Riot is the name of two different characters appearing in American comic books published by DC Comics.

Publication history
The Frederick von Frankenstein version of Riot first appeared in Superman: The Man of Steel #61 and was created by Louise Simonson.

Fictional character biographies

New Titans Riot
The first Riot appeared in The New Titans #98.

Frederick Von Frankenstein

Frederick Von Frankenstein is the last of a long line of scientists in his family. His father put tremendous pressure on him to succeed in school and in the lab. The sheer volume of work proved too much for one man, so Freddy used his Uncle Hal's Phase Shifter to create duplicate copies of himself, trying to be the best at everything. During this time, he developed a means to allow himself to stick to virtually any surface, but the duplication process activated a metagene that had surfaced in him. He discovered that he can create clones of himself without a cloning machine. His face then resembled a skeleton. Having all the duplicates deprived him of sleep causing him to have insomnia. He was soon driven insane by it and turned to a life of crime under the alias of Riot.

When Riot was committing a series of thefts from bio-tech facilities, he had his first encounter with Superman. Superman discovered that when he attacks Riot, Riot clones himself. Superman corralled all the Riot clones, but the real Riot got away.

Riot later resurfaces and steals photon fuel samples from S.T.A.R. Labs. He manages to evade Superman, but is caught by Morgan Edge as Riot hadn't cloned himself that time. Morgan had Anomaly beat up Riot until the cage was full. Riot was able to accept Morgan Edge's offer to join the Superman Revenge Squad alongside Maxima, Misa, Barrage, and Anomaly.

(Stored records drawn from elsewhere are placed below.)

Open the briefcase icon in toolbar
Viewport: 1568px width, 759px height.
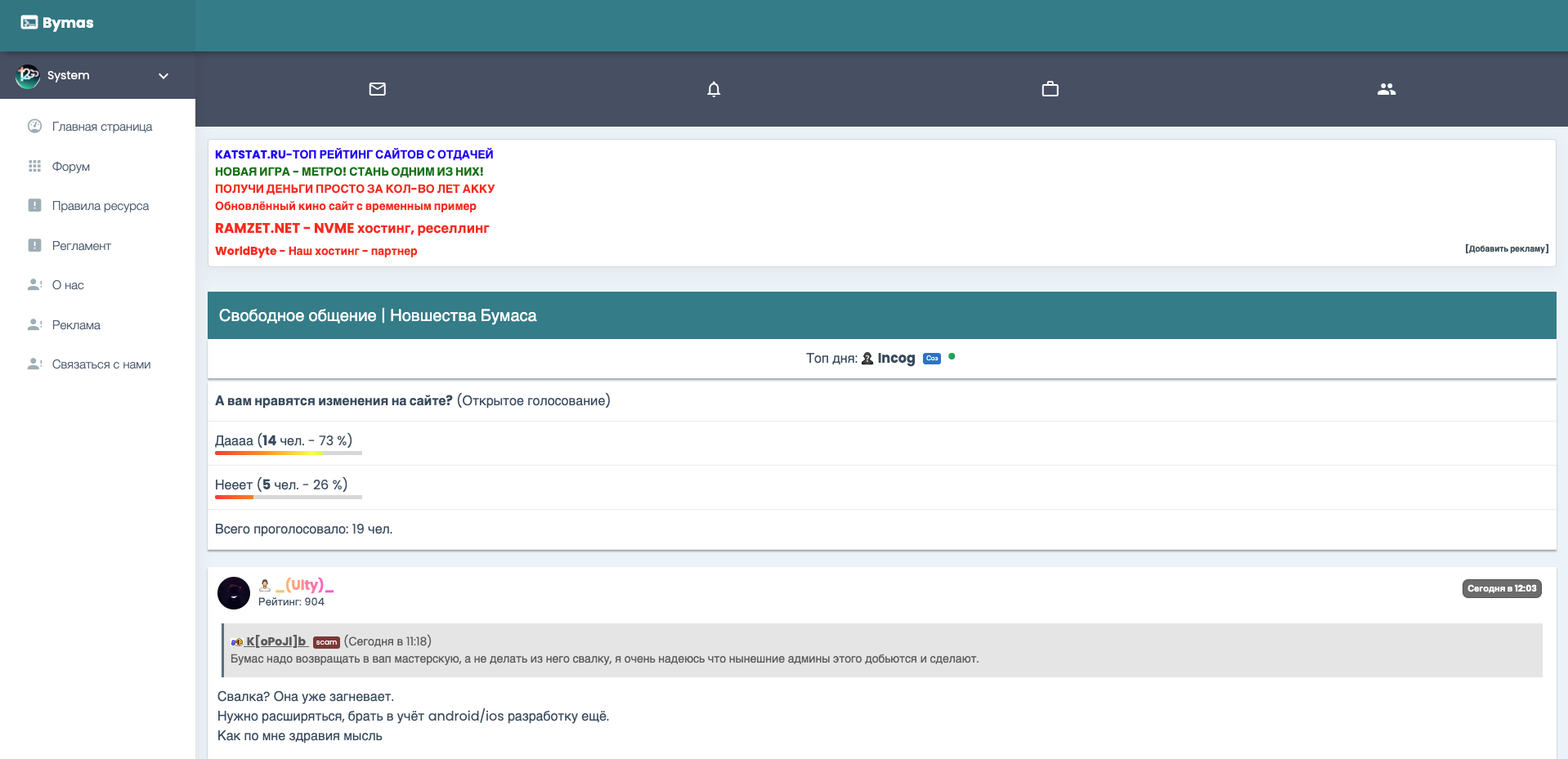click(1050, 89)
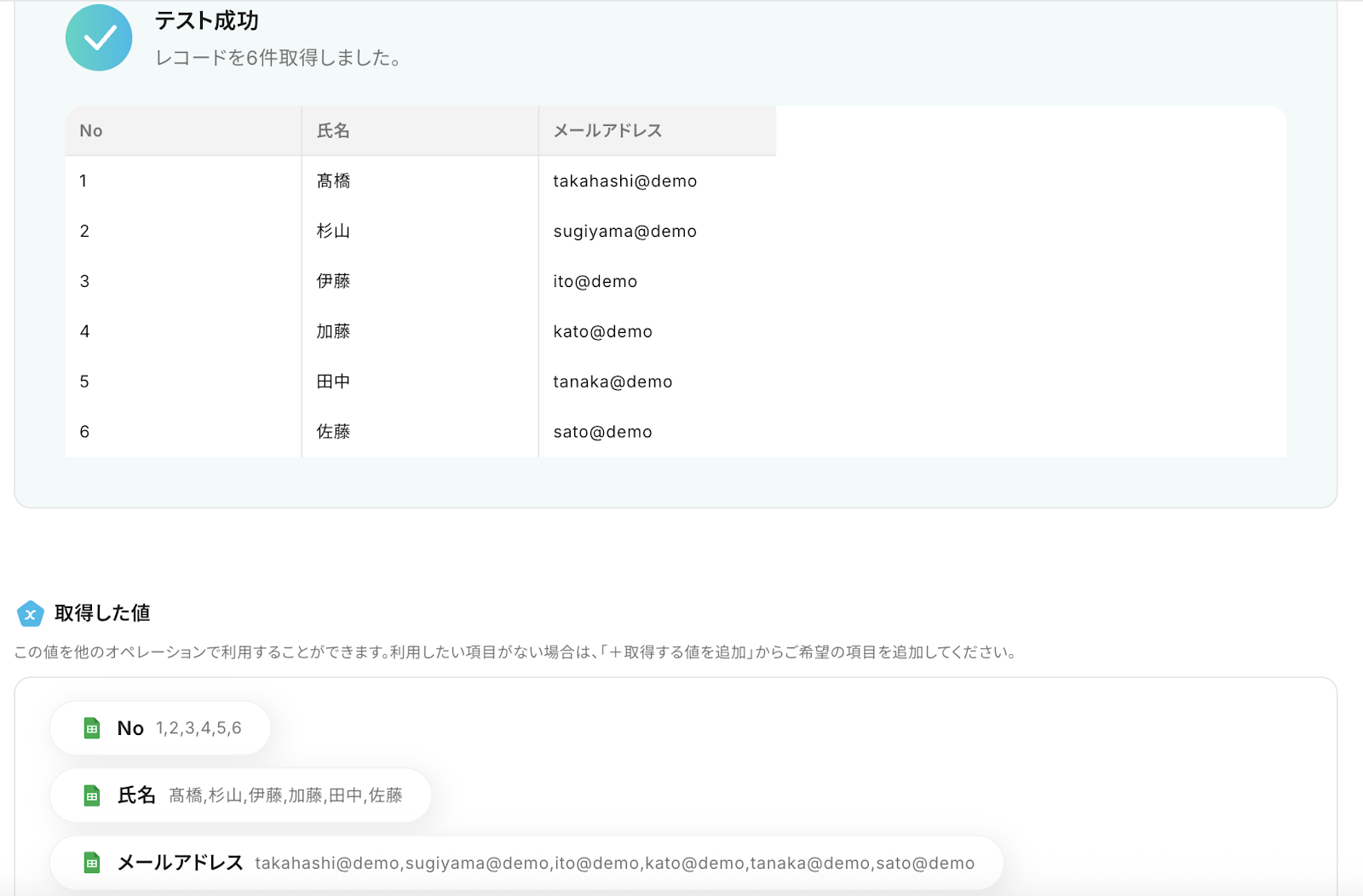Select the name cell 髙橋
This screenshot has width=1363, height=896.
tap(333, 181)
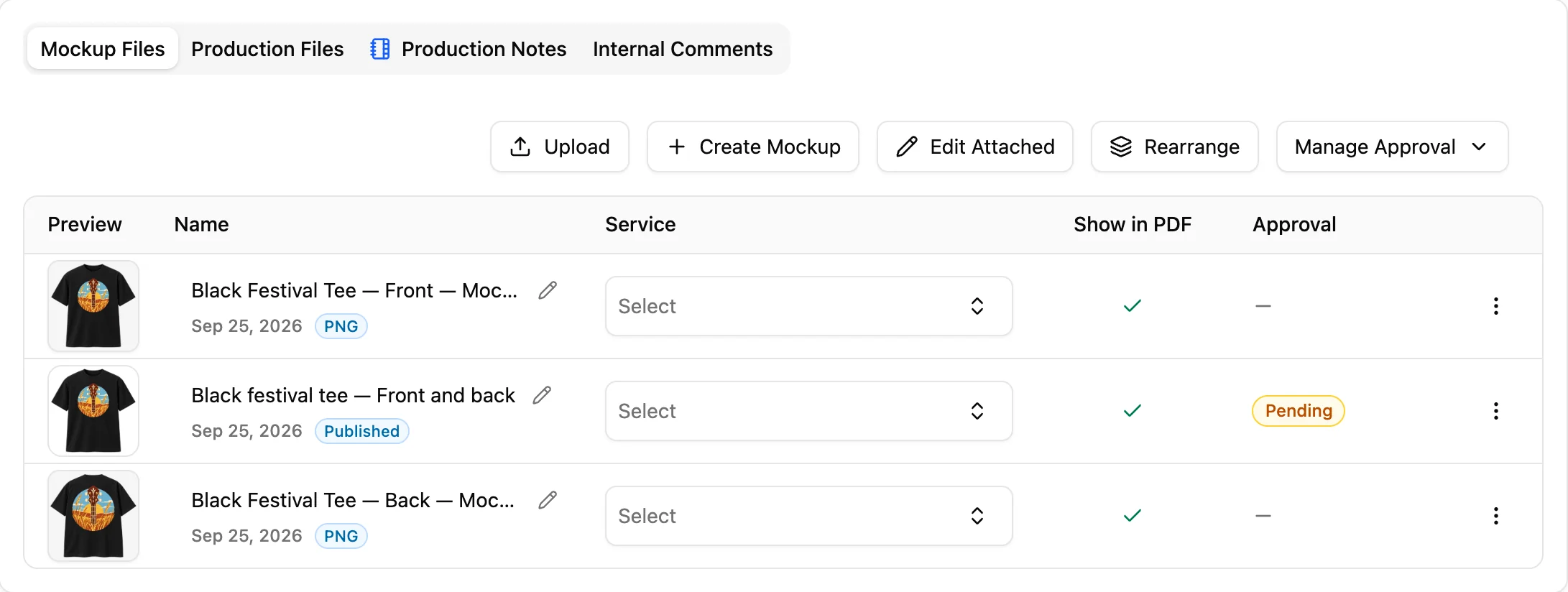
Task: Click pencil icon beside Black Festival Tee Front
Action: pos(548,290)
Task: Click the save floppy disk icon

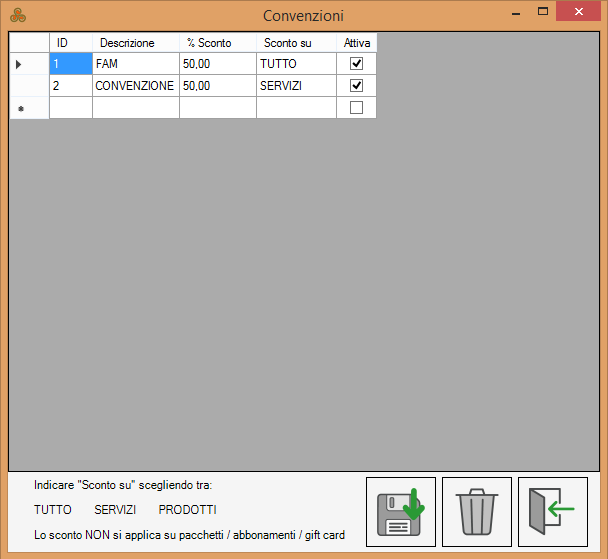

Despite the team's bickering, they managed to beat Superman to a stand-still.

The Superman Revenge Squad quickly fell apart when all the members realized that Morgan Edge could not fulfill all the promises he made to them. Riot used the chaos to send his duplicates back to the Squad's lair. Morgan had further ensured his loyalty by keeping one copy behind, shackled with a device that prevented the others from integrating him. Riot freed his copy and slipped away, while Superman defeated the others.

Riot then plotted to steal a phase/time integrator that will enable him to stay together and get to sleep. When Superman came across him, he caused chaos and created a legion which crashed the tower that Lex Luthor was holding a party in. Riot's uncle Hal was present and told Lois about Riot's backstory. Superman stopped the S.C.U. from disturbing Riot until after he had reintegrated and fallen asleep. Once asleep, he was taken into custody.

Riot was among the supervillains recruited/brainwashed by Manchester Black to take part in the "Ending Battle". Superman managed to defeat him easily.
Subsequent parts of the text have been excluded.